- Questions on the material:
- a) Summarize the commit message below in two sentences.
- b) Translate this sentence from the commit message below into German: "finally, the PostgreSQL tuning section has been completed (extensively)."
- c) Answer these questions using the commit message below.
(i) What is the new revision number?
(ii) Which file was modified?
(iii) Who is named as the author?

- Text provided:

[mirrorbrain-commits] r8225 - /trunk/docs/tuning.rst

From: <poeml_at_mirrorbrain.org>
Date: Sun, 14 Nov 2010 13:33:53 -0000
Author: poeml
Date: Sun Nov 14 14:33:50 2010
New Revision: 8225

URL: http://svn.mirrorbrain.org/viewvc/mirrorbrain?rev=8225&view=rev
Log:
docs/tuning:
- finally, the PostgreSQL tuning section has been completed (extensively).

Modified:
    trunk/docs/tuning.rst

Modified: trunk/docs/tuning.rst
URL: http://svn.mirrorbrain.org/viewvc/mirrorbrain/trunk/docs/tuning.rst?rev=8225&r1=8224&r2=8225&view=diff
==============================================================================
--- trunk/docs/tuning.rst (original)
+++ trunk/docs/tuning.rst Sun Nov 14 14:33:50 2010
_at_@ -75,6 +75,12 @@
 for testing purposes, or for upgrade purposes (killing Apache with SIGWINCH for
 graceful stop, and starting a new one while the old one still continues to
 serve requests to their end).

- Data block:
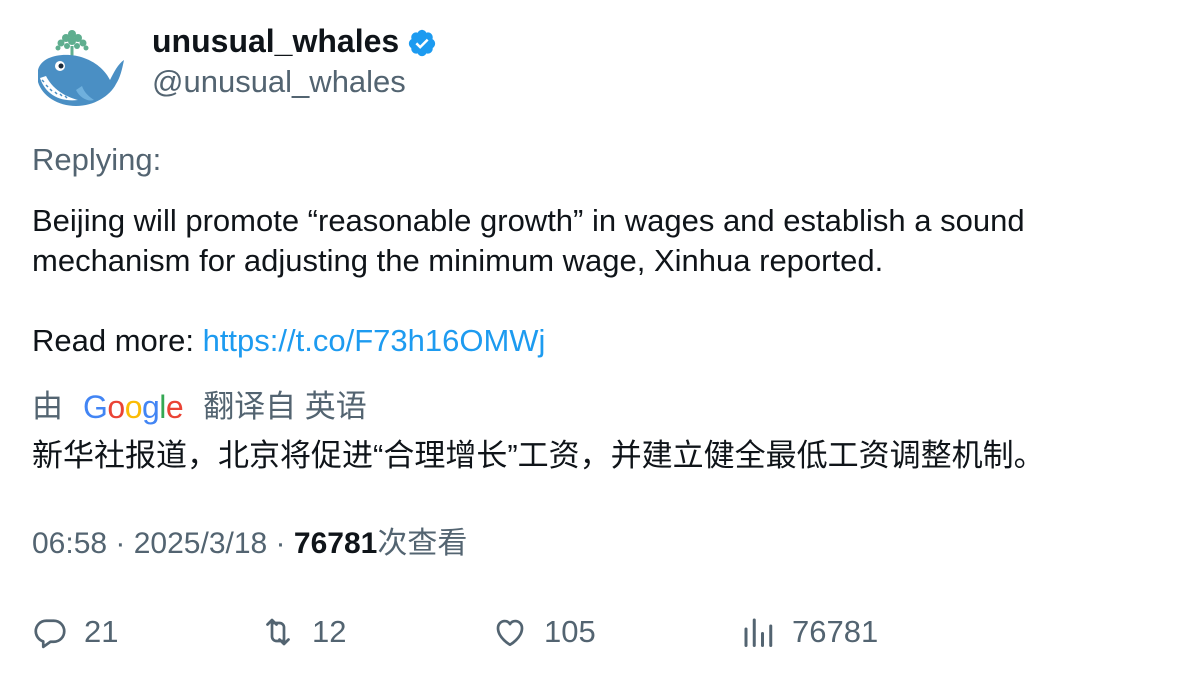  I want to click on tweet-date: 2025/3/18, so click(200, 544).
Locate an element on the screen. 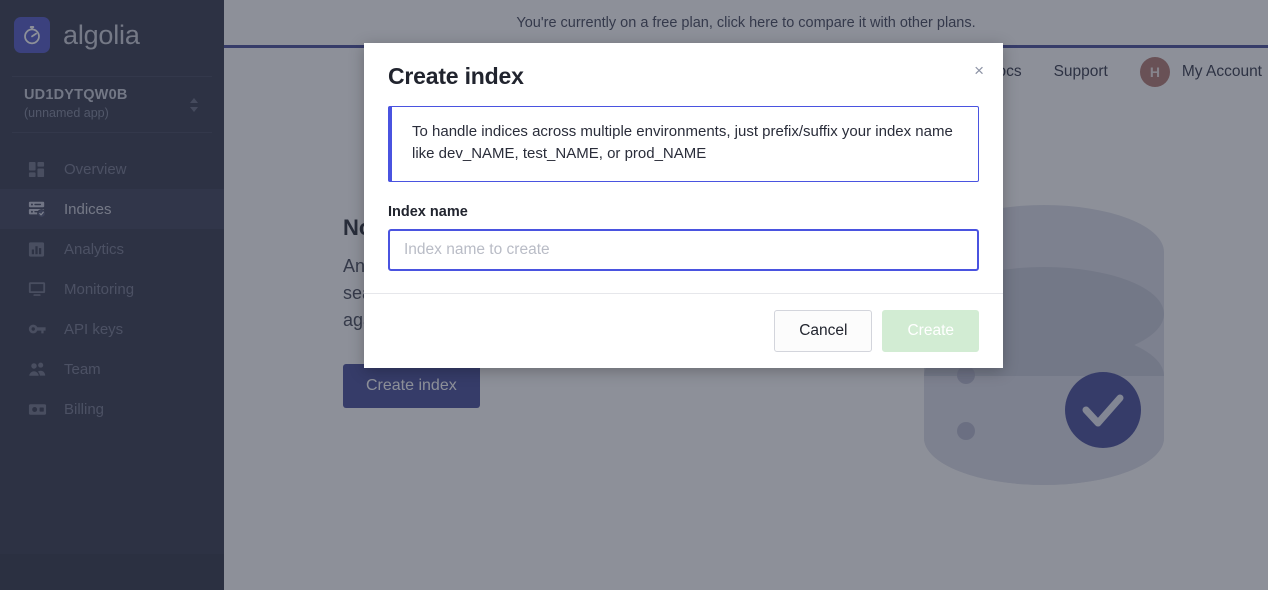 Image resolution: width=1268 pixels, height=590 pixels. index-name-label: Index name is located at coordinates (428, 212).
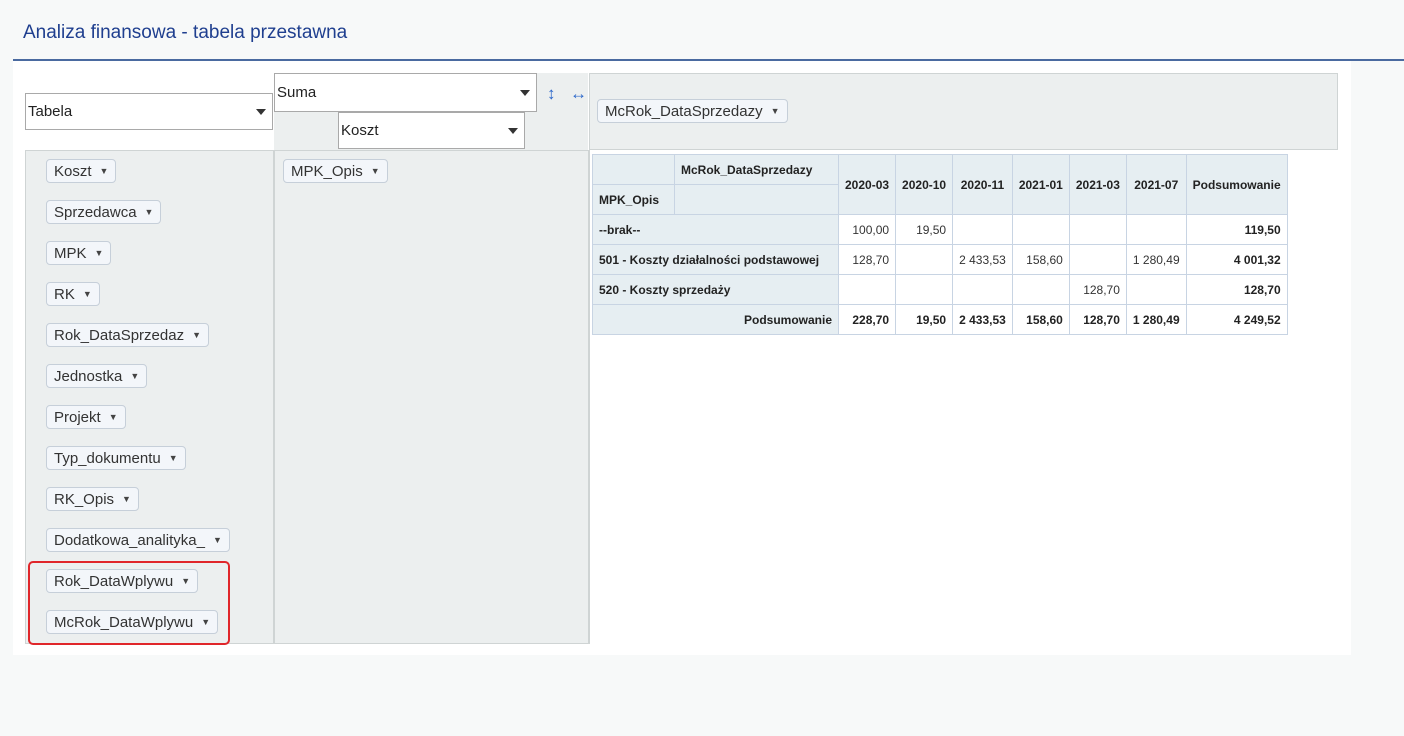 This screenshot has height=736, width=1404. What do you see at coordinates (406, 92) in the screenshot?
I see `aggregator-select: Suma` at bounding box center [406, 92].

- Responses by task:
- a) Revision 8225 was committed by poeml on November 14, 2010, modifying the file trunk/docs/tuning.rst. According to the log, the PostgreSQL tuning section of that document has finally been completed extensively.

- b) Endlich wurde der Abschnitt zur PostgreSQL-Optimierung (ausführlich) fertiggestellt.

- c)
(i) 8225
(ii) trunk/docs/tuning.rst
(iii) poeml